Fallout From the Fall of CAPTCHAs

← Back to Stories (view on slashdot.org)

Fallout From the Fall of CAPTCHAs

Posted by kdawson on Tuesday July 15, 2008 @09:05AM from the script-kiddie-fodder dept.

An anonymous reader recommends Computerworld's look at the rise and fall of CAPTCHAs, and at some of the ways bad guys are leveraging broken CAPTCHAs to ply their evil trade. "CAPTCHA used to be an easy and useful way for Web administrators to authenticate users. Now it's an easy and useful way for malware authors and spammers to do their dirty work. By January 2008, Yahoo Mail's CAPTCHA had been cracked. Gmail was ripped open soon thereafter. Hotmail's top got popped in April. And then things got bad. There are now programs available online (no, we will not tell you where) that automate CAPTCHA attacks. You don't need to have any cracking skills. All you need is a desire to spread spam, make anonymous online attacks against your enemies, propagate malware or, in general, be an online jerk. And it's not just free e-mail sites that can be made to suffer..."

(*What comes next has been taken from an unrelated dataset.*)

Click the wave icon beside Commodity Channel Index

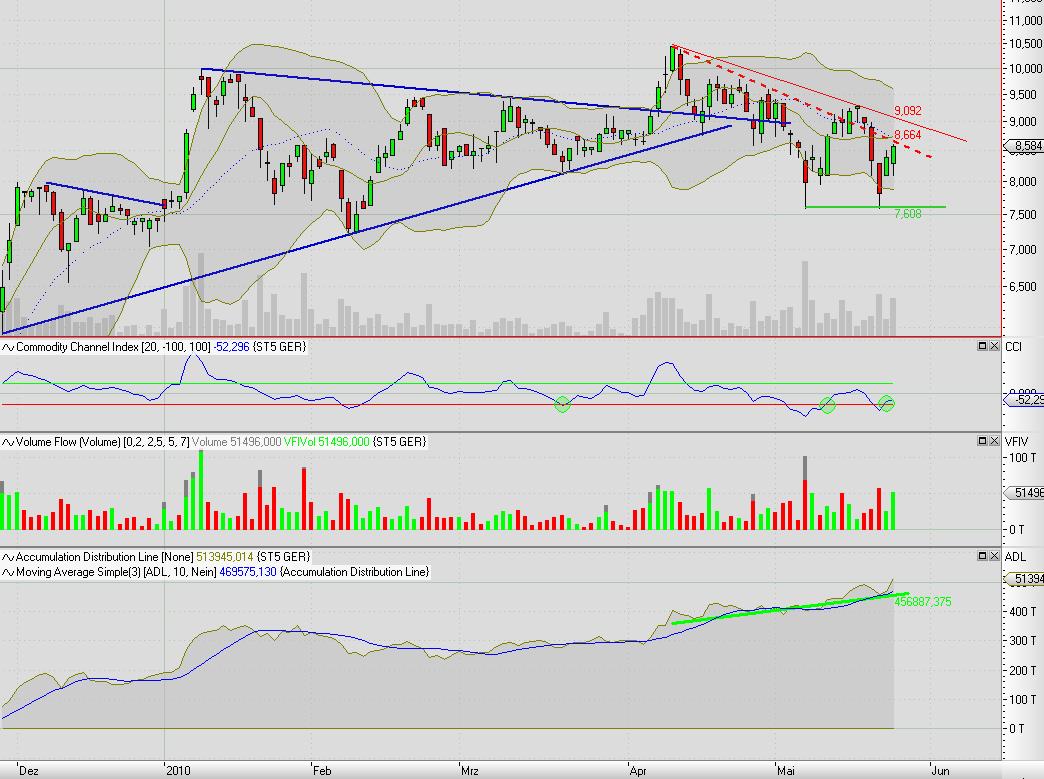[7, 346]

31 of 413 comments (clear)

Cracaked CAPTHAs!!! oh no! by xpuppykickerx · 2008-07-15 09:08 · Score: 5, Interesting

I hate the fact that a computer can view these things better than I can. Lately, a lot of the CAPTCHAs have become unreadable by human viewers.
1. Re:Cracaked CAPTHAs!!! oh no! by Anders · 2008-07-15 09:16 · Score: 5, Insightful
  
  I hate the fact that a computer can view these things better than I can. Lately, a lot of the CAPTCHAs have become unreadable by human viewers.
  They don't view it better than you, they just do not get impatient from failing 4 out of 5 times.
Anyone usinging specialised tests? by niceone · 2008-07-15 09:09 · Score: 5, Interesting

Heh, at the end of the article they have a link to a site that requires you to solve a calculus problem to register (it gets easier if you reload the page a few times, down to simple arithmetic). I have a site that is only of interest to people who use verilog (a hardware design language) I've toyed with requiring a some digital logic problem to be solved, but the volume of spam signups it's big enough for me to be bothered yet...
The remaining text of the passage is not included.